New paper shows link between clear-cutting and more flooding, including extreme floods

If the provincial government is serious about protecting downstream communities from flooding, it needs to protect upstream watersheds against clear-cutting, says the senior author of a new study.

The study by Younes Alila, forestry professor at the University of British Columbia, links clear-cutting with more flooding, including extreme floods.

The root causes of flooding lie in changes to run-off, Alila said, adding government officials cannot claim they are protecting downstream communities, unless they are developing appropriate policies related to land use, water use and forest management.

“(We) have been logging like hell in the headwaters everywhere in this province,” Alila said. “You just need to fly over British Columbia with an airplane…and if you actually throw your hat out of an airplane window, there is a 90 per cent chance it falls on a clear-cut.”

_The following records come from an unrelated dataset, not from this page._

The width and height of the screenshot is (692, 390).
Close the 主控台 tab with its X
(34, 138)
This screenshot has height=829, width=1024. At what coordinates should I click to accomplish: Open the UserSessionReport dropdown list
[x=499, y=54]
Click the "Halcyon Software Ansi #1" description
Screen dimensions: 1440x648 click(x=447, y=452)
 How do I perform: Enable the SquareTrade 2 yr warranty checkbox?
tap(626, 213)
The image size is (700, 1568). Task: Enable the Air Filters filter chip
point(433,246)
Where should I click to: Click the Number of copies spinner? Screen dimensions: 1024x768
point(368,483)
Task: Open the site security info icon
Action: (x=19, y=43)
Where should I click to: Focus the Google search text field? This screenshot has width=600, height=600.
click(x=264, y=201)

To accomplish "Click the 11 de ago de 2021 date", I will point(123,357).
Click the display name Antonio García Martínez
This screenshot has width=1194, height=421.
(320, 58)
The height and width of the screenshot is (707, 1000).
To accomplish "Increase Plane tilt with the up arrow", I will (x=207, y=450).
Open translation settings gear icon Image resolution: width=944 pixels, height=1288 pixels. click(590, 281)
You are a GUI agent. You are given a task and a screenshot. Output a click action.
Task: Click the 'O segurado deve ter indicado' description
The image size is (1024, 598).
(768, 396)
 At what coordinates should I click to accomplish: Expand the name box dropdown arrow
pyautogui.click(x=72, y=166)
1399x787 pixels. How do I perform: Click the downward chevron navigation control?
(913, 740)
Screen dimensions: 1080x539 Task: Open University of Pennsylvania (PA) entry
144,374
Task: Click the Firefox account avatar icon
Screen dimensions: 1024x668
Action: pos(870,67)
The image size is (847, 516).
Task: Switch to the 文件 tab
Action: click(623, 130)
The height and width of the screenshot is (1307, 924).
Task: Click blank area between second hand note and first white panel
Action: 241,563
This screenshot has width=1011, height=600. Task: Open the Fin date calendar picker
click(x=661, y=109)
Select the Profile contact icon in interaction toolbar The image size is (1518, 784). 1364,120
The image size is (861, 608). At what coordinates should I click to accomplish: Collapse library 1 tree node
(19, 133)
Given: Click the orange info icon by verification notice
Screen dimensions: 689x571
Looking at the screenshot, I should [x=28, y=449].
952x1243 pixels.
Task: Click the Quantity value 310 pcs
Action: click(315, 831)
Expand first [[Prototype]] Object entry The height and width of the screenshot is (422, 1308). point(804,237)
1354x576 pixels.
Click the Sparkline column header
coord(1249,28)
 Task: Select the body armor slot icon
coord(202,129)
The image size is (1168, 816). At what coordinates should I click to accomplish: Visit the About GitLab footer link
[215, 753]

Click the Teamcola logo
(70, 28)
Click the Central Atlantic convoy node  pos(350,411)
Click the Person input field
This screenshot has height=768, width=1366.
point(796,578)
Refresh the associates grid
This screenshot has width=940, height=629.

Alila made these comments after he and hydrologist Robbie Johnson had published a paper examining the relationship between flooding and clear-cutting, drawing on data from the Deadman River and Joe Ross Creek watersheds north of Kamloops.

“When only 21 per cent of trees in the watershed were harvested, using clear-cut logging, the average flood size increased by 38 per cent in the Deadman River and a staggering 84 per cent in Joe Ross Creek,” Johnson said.

Reduced forest cover leads to more snow on the ground and more sun reaching snowpack. With much less forest cover to catch and shade the snow, more of it melts faster, causing larger floods, Alila.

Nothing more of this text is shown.